Short problem
Write out, word for word, the part of the records that opens with the line containing "Task: Expand the hour selection combo box" and closes with the line containing "The width and", including both of those lines.

Task data
↓

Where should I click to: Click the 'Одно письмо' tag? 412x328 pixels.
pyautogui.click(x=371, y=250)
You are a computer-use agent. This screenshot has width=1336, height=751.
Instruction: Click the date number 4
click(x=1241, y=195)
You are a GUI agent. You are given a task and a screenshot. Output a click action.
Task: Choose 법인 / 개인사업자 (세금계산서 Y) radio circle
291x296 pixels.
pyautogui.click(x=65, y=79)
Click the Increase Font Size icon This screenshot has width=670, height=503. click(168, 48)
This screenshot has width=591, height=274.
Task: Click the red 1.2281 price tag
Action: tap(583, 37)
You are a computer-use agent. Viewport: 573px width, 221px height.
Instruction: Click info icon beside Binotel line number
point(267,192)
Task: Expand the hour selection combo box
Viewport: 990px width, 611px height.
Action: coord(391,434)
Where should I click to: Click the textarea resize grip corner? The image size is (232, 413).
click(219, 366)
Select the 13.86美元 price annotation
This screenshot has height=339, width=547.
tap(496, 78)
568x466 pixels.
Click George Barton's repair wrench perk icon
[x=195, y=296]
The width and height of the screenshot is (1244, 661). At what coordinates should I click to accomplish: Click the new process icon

↑
↓

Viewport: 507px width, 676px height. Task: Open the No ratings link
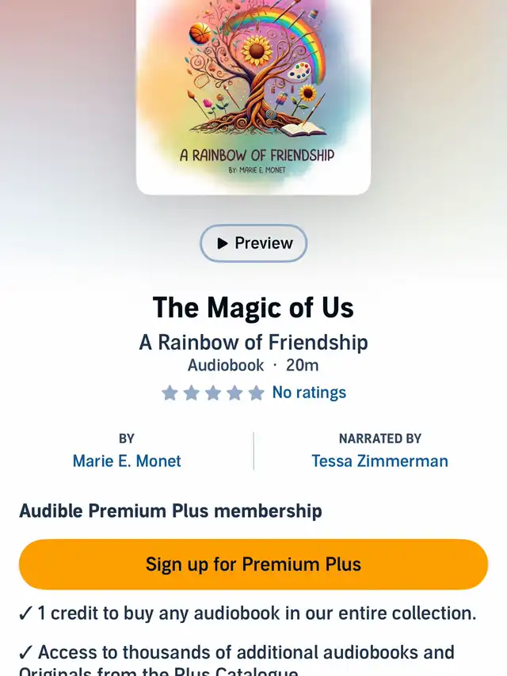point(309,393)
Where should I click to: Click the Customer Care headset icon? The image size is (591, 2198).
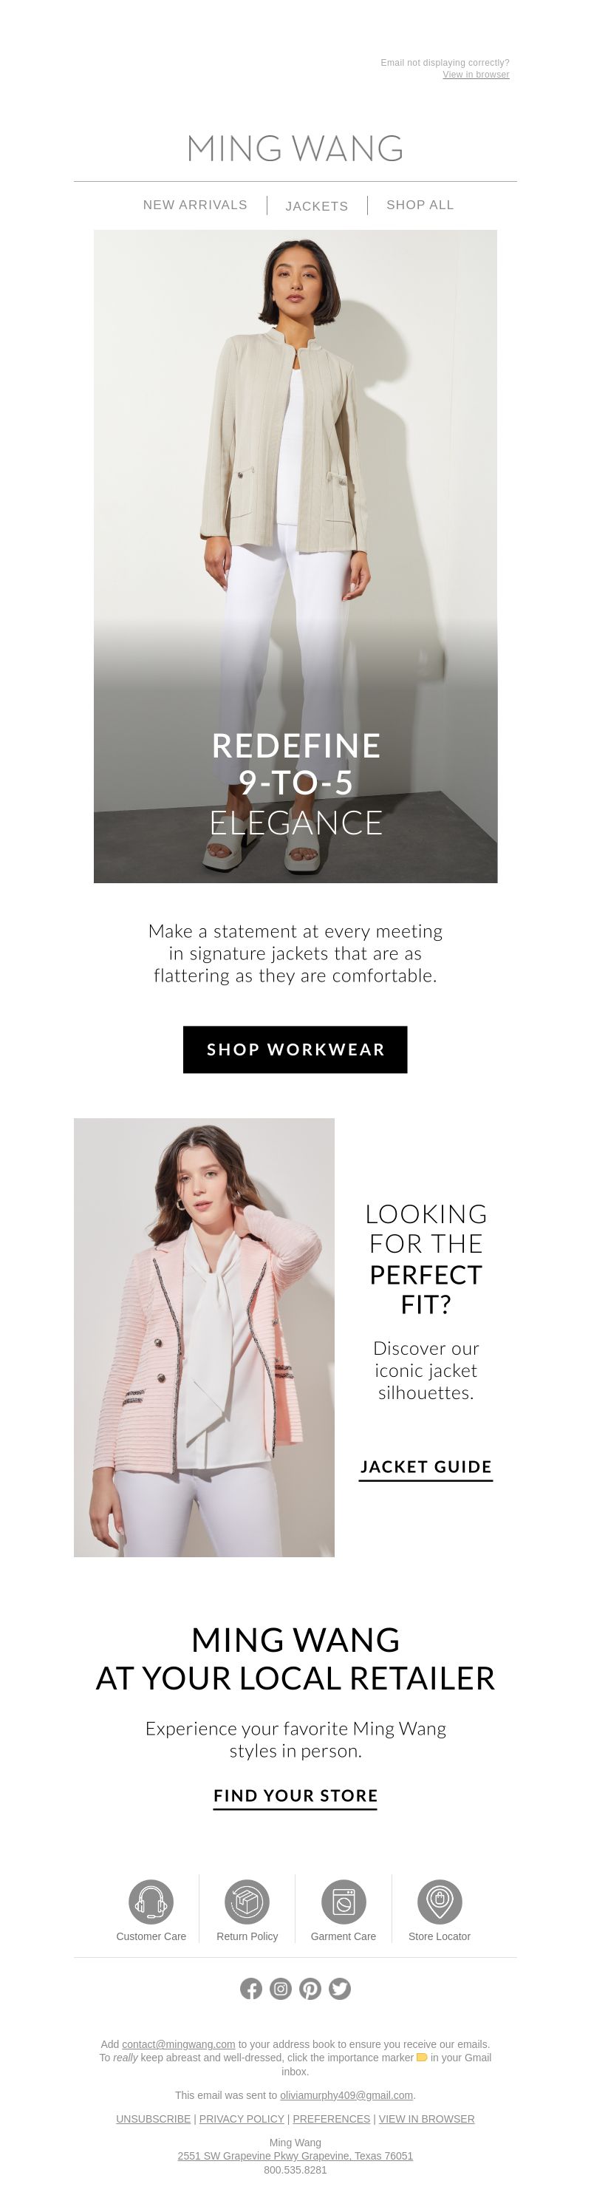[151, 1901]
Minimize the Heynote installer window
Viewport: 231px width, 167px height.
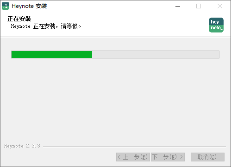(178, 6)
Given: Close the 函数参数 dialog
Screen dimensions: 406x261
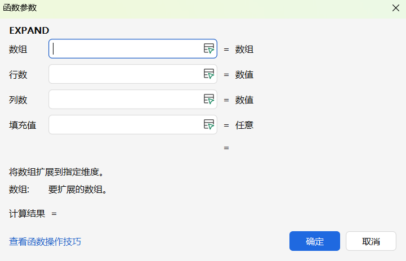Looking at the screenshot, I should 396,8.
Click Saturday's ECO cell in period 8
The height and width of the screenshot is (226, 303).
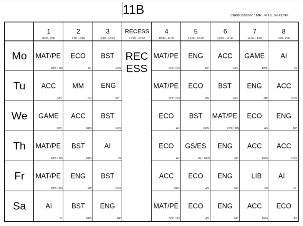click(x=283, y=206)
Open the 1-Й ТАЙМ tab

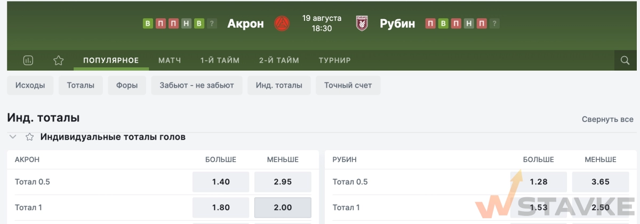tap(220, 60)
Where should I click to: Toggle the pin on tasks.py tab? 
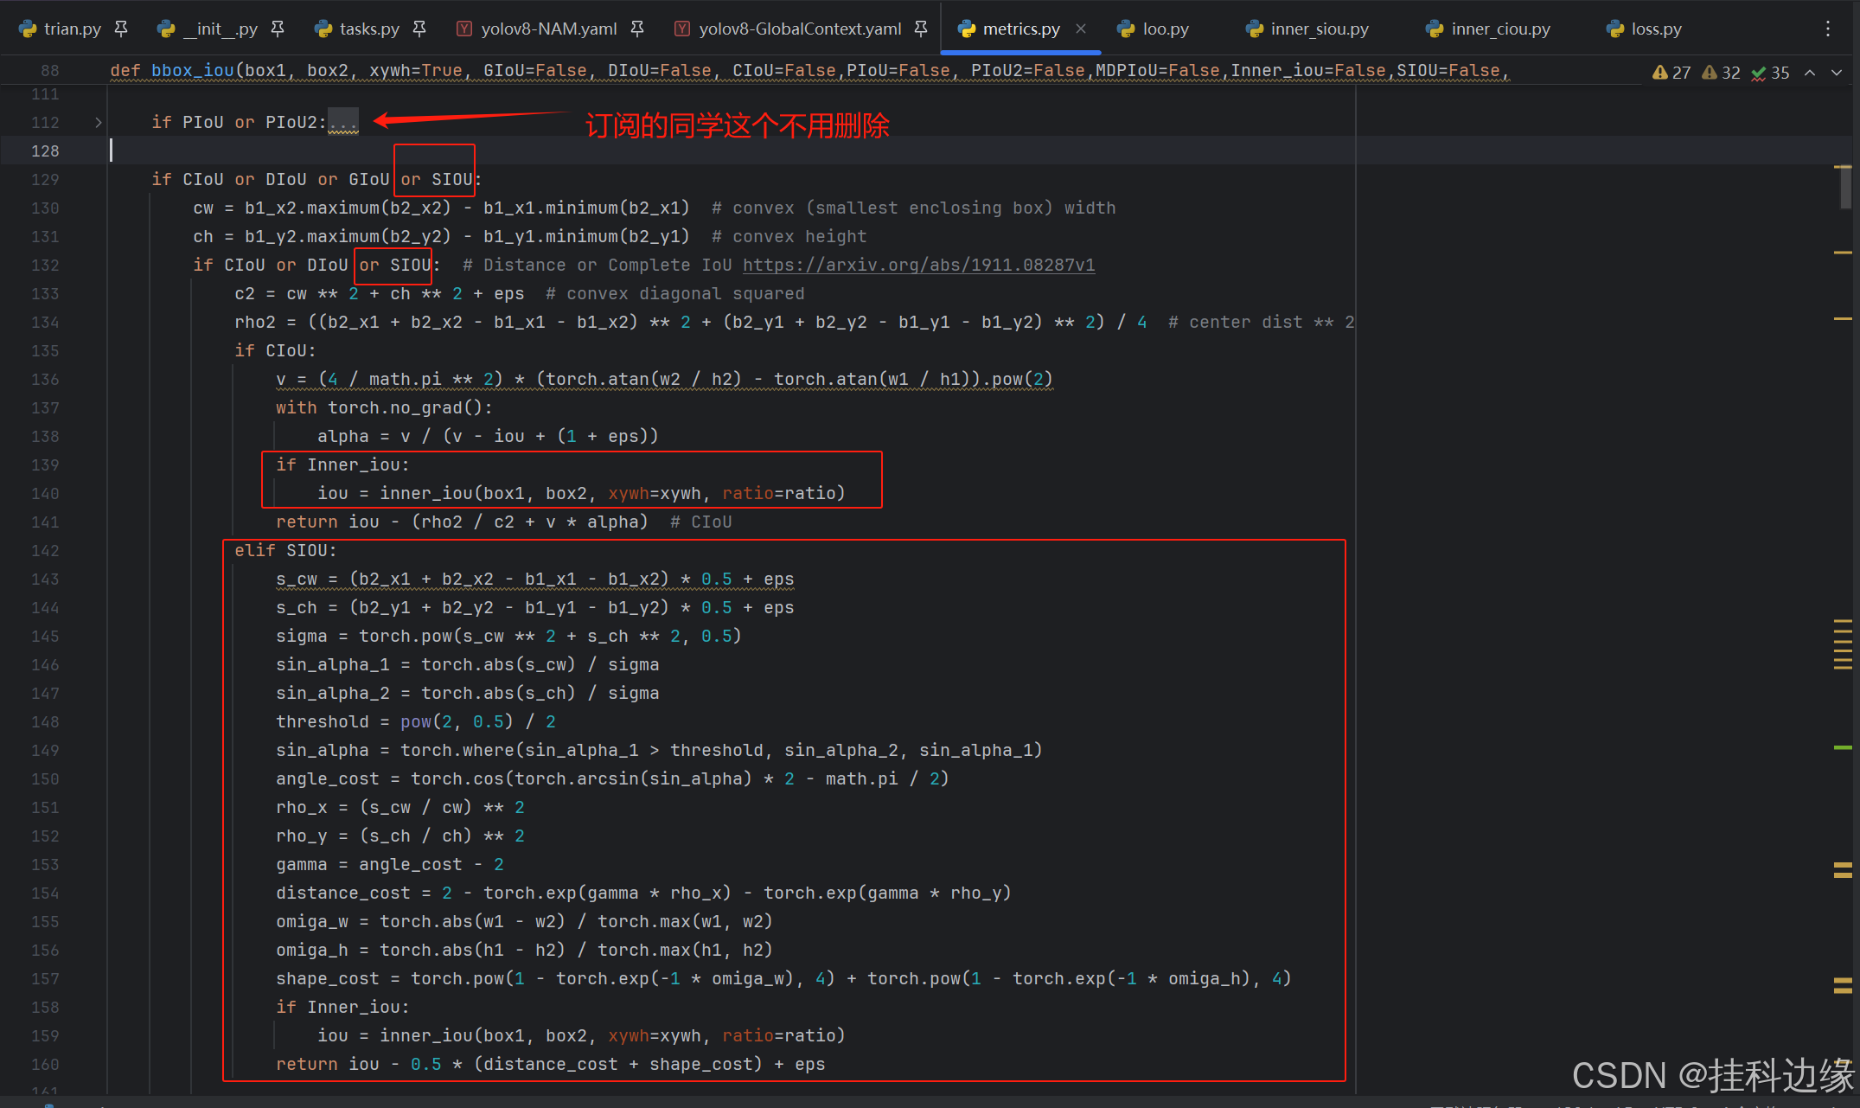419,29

↑

The result
Task: Expand the hour selection combo box
Viewport: 990px width, 611px height.
Action: coord(391,434)
Where should I click to: Click the textarea resize grip corner? The image size is (232, 413).
click(219, 366)
Select the 13.86美元 price annotation
This screenshot has height=339, width=547.
tap(496, 78)
568x466 pixels.
Click George Barton's repair wrench perk icon
[x=195, y=296]
The width and height of the screenshot is (1244, 661). At what coordinates should I click to accomplish: Click the new process icon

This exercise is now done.